* Start TEXT SECTION *

X-Received-From: 2a00:1450:400c:c09::234
X-BeenThere: emacs-devel@gnu.org
X-Mailman-Version: 2.1.14
Precedence: list
List-Id: "Emacs development discussions." <emacs-devel.gnu.org>
List-Unsubscribe: <https://lists.gnu.org/mailman/options/emacs-devel>,
	<mailto:emacs-devel-request@gnu.org?subject=unsubscribe>
List-Archive: <http://lists.gnu.org/archive/html/emacs-devel>
List-Post: <mailto:emacs-devel@gnu.org>
List-Help: <mailto:emacs-devel-request@gnu.org?subject=help>
List-Subscribe: <https://lists.gnu.org/mailman/listinfo/emacs-devel>,
	<mailto:emacs-devel-request@gnu.org?subject=subscribe>
Errors-To: emacs-devel-bounces+ged-emacs-devel=m.gmane.org@gnu.org
Original-Sender: emacs-devel-bounces+ged-emacs-devel=m.gmane.org@gnu.org
Xref: news.gmane.org gmane.emacs.devel:194939
Archived-At: <http://permalink.gmane.org/gmane.emacs.devel/194939>

--001a114b6af604c30305250a7f9a
Content-Type: text/plain; charset=UTF-8

Eli Zaretskii <eliz@gnu.org> schrieb am Sa., 21. Nov. 2015 um 10:30 Uhr:

> > From: Philipp Stephani <p.stephani2@gmail.com>
> > Date: Sat, 21 Nov 2015 09:01:12 +0000
> > Cc: tzz@lifelogs.com, aurelien.aptel+emacs@gmail.com,
> emacs-devel@gnu.org
> >
> > Let me summarize the issues I see: The internal Emacs encoding can change
> > between versions (command in mule-conf.el), therefore we shouldn't use
> it in
> > the module API. IIUC this rules out make_multibyte_string: it only
> accepts the
> > internal encoding. Therefore I proposed to always have users specify the
> > encoding explicitly and then use code_convert_string_norecord to create
> the
> > Lisp string objects. Would that work? (We probably then need another set
> of
> > functions for unibyte strings.)

* End TEXT SECTION *
* Start DATASET *

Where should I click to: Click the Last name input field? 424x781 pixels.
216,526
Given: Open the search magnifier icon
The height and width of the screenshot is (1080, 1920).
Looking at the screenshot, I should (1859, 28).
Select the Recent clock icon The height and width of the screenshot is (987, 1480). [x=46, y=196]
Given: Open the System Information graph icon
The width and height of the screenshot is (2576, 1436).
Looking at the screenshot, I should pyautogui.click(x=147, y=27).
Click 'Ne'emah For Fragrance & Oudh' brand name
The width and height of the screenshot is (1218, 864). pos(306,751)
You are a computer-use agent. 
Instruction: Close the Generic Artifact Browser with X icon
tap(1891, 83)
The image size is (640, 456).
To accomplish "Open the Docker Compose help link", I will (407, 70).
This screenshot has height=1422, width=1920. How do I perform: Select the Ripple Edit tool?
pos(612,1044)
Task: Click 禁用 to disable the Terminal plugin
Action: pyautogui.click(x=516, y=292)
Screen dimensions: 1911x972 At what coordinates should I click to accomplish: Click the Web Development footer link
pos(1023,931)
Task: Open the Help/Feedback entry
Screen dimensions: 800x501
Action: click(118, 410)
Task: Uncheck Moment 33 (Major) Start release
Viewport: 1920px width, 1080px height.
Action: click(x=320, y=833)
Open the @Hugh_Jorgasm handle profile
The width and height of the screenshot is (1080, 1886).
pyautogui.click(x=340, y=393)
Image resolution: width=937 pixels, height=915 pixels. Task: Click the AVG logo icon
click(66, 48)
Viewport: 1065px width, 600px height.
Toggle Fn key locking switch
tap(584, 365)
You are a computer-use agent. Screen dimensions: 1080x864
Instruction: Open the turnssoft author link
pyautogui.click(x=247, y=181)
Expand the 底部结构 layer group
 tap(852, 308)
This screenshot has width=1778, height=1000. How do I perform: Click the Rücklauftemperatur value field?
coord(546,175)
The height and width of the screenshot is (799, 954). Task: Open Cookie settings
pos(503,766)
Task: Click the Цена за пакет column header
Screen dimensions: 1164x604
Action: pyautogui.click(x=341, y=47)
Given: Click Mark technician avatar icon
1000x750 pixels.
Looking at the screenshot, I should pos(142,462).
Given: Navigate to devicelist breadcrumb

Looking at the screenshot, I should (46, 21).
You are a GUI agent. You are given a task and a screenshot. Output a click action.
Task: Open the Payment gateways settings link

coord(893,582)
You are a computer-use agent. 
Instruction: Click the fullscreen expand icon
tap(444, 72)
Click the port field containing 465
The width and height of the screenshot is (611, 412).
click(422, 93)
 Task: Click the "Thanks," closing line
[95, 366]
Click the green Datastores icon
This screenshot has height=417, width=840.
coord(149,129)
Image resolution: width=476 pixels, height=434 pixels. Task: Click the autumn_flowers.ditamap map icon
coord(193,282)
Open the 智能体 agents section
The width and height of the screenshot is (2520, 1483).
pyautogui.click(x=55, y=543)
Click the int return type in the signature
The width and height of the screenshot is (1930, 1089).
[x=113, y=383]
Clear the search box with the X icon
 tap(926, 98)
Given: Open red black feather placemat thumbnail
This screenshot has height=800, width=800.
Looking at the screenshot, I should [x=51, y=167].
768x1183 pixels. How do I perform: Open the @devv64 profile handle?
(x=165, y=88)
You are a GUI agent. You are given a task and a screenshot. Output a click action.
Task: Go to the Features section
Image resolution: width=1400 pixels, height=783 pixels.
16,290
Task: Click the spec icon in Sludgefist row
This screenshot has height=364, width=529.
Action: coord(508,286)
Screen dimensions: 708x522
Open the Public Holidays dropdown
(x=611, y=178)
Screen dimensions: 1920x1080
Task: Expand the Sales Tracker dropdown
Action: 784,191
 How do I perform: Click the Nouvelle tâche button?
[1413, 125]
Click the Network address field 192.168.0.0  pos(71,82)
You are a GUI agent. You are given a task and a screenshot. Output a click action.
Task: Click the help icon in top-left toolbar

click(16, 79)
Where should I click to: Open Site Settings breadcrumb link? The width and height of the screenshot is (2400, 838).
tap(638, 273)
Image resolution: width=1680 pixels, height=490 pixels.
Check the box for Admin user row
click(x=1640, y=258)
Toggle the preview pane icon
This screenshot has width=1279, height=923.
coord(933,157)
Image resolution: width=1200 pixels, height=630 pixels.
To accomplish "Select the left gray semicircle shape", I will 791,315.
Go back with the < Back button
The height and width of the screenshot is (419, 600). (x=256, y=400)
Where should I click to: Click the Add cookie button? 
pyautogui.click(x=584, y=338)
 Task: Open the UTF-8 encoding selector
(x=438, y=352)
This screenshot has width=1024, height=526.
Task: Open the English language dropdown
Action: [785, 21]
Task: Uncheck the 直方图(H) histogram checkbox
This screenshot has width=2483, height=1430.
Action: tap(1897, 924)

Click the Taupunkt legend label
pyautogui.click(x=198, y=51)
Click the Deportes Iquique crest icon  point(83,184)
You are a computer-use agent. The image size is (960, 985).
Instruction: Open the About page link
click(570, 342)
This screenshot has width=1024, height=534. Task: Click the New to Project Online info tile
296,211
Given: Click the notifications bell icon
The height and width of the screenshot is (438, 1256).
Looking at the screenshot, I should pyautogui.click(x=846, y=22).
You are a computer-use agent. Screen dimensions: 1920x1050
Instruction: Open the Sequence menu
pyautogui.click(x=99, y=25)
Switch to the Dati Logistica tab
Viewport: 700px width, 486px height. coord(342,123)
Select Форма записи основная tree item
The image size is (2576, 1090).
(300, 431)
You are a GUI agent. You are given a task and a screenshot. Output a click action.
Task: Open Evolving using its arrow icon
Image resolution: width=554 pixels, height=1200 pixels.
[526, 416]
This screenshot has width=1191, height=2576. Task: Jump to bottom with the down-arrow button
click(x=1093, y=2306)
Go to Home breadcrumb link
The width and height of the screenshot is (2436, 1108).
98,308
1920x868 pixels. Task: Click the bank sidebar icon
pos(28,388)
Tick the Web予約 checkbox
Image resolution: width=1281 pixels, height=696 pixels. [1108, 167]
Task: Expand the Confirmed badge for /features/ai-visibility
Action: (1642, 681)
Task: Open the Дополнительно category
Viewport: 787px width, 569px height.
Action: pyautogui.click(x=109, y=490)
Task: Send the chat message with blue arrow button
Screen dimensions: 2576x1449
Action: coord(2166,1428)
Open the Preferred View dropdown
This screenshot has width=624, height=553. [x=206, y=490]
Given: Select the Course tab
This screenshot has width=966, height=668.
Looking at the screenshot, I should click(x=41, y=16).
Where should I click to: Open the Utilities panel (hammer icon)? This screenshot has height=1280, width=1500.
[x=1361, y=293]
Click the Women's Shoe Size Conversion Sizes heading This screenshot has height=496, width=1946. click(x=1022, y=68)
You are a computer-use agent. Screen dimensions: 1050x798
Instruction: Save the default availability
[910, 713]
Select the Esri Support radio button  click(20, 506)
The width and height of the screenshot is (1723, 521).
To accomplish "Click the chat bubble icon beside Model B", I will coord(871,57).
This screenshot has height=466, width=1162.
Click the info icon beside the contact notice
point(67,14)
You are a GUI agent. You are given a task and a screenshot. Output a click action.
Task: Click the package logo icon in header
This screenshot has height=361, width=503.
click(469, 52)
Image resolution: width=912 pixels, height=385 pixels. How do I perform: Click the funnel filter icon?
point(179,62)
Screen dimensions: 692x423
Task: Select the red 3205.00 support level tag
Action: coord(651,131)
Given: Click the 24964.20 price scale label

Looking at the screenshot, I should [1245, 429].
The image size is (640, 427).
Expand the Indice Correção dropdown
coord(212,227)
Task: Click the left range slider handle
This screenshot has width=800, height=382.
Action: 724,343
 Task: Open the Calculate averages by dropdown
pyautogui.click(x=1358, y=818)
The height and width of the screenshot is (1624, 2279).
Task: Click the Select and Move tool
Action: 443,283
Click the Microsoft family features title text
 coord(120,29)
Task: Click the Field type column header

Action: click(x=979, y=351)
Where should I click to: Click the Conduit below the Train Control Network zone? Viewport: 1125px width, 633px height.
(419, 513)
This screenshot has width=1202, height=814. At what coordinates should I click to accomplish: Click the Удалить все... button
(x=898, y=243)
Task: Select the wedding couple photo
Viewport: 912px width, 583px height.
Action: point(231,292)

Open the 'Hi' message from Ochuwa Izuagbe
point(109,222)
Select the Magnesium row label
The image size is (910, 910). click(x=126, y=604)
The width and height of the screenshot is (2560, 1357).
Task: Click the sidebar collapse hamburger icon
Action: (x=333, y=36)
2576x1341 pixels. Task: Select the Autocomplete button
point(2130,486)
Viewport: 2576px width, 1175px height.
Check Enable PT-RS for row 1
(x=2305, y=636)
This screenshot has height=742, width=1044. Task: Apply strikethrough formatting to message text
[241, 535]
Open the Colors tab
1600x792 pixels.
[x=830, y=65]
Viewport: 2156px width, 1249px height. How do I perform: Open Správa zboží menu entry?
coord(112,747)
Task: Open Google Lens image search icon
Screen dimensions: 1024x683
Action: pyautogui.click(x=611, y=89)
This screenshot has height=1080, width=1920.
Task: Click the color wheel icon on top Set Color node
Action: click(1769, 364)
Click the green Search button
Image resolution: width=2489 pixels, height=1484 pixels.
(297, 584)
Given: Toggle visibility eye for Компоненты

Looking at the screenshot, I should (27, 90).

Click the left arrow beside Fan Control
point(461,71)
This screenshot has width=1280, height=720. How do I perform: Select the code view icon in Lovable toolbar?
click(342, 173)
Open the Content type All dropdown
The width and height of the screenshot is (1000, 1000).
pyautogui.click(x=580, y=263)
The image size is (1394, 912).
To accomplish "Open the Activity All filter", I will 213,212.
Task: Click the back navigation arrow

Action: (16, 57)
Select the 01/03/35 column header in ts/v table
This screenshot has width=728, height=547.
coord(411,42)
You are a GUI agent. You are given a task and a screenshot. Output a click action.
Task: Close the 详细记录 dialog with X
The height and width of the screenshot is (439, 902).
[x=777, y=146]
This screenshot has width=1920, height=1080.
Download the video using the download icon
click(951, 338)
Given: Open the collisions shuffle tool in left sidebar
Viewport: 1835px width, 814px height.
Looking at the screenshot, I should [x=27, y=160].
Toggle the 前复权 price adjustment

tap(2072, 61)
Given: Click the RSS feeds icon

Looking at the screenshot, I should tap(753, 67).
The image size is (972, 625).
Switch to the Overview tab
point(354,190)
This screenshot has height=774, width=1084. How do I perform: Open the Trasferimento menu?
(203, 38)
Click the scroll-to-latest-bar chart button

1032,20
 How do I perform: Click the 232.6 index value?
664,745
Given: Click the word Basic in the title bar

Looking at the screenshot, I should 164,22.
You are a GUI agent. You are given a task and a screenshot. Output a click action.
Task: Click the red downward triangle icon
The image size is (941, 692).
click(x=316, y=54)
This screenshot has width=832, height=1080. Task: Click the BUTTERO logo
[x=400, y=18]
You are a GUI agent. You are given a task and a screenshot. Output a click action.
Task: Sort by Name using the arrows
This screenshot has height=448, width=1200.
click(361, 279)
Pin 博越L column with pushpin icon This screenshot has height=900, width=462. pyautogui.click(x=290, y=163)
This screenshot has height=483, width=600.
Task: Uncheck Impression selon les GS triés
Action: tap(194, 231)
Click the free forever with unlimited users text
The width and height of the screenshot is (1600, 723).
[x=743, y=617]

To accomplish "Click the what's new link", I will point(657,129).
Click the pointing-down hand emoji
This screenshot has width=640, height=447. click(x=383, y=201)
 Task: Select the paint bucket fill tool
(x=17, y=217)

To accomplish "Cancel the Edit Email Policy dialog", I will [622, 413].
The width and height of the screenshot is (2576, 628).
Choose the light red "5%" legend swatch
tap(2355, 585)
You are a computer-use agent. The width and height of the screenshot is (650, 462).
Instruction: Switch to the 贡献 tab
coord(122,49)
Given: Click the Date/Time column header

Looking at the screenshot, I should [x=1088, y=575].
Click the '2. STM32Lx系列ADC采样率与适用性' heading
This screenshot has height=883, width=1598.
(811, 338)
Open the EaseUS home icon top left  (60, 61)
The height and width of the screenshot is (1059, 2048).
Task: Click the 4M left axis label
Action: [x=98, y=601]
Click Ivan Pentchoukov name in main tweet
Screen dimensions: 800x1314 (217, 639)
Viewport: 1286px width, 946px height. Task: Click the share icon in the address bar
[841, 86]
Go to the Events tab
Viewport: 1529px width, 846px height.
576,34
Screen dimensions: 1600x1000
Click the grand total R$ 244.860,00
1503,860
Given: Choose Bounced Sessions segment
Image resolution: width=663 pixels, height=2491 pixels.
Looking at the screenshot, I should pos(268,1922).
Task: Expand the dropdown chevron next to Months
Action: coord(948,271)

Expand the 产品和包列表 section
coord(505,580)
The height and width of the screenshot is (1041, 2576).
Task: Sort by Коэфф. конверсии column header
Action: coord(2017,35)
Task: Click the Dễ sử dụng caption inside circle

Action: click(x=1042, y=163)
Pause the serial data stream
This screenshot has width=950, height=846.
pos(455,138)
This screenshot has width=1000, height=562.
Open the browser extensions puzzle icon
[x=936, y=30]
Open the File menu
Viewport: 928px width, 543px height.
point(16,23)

* End DATASET *

## WORK INSTRUCTIONS
- 1) Answer these questions from the Emacs mailing list message:
(a) Which file is named alongside the claim that the internal Emacs encoding can change between versions?
(b) Which function does the writer say accepts only the internal encoding?
(c) What version of Mailman does the header list?
- 2) Please say whether each statement agrees with the Emacs mailing list message, giving yes or no and the deciding words:
(a) The internal Emacs encoding is described as staying the same across versions.
(b) The writer proposed that users always specify the encoding.
(c) The message was posted to the list at emacs-devel@gnu.org.

## ANSWERS TO THE TASKS
- 1)
(a) mule-conf.el
(b) make_multibyte_string
(c) 2.1.14

- 2)
(a) No: "The internal Emacs encoding can change"
(b) Yes: "Therefore I proposed to always have users specify the"
(c) Yes: "List-Post: <mailto:emacs-devel@gnu.org>"